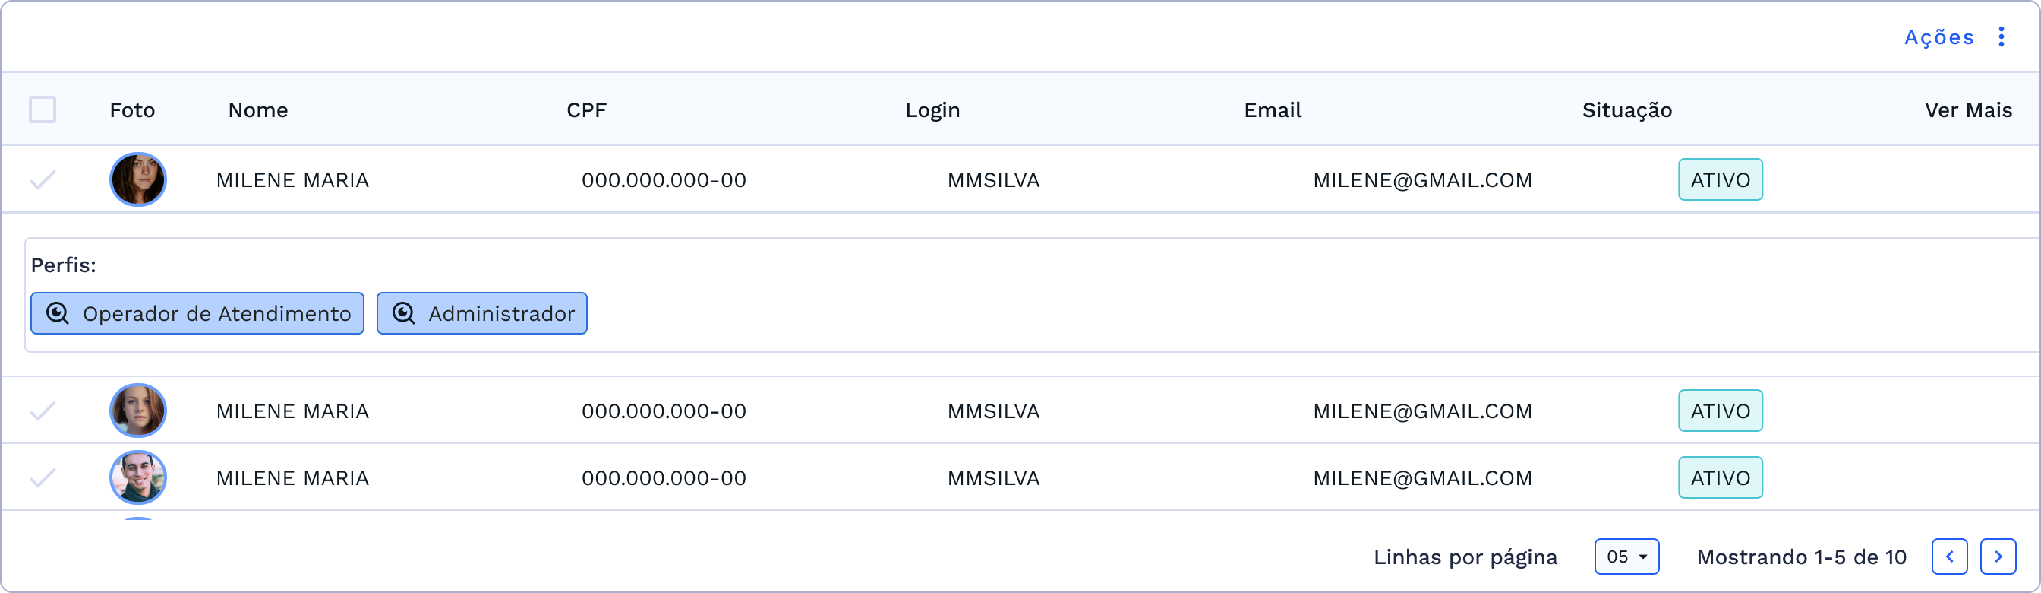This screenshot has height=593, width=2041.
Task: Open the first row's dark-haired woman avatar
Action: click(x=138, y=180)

==

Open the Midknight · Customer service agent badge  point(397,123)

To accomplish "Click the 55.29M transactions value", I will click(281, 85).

* [GIVEN EXERCISE]
Change "badge" to "tag" in the entries from the line with "Open the Midknight" to the line with "will click(281, 85).", and give only those lines, otherwise unchanged.

* [TASK OUTPUT]
Open the Midknight · Customer service agent tag  point(397,123)

To accomplish "Click the 55.29M transactions value", I will click(281, 85).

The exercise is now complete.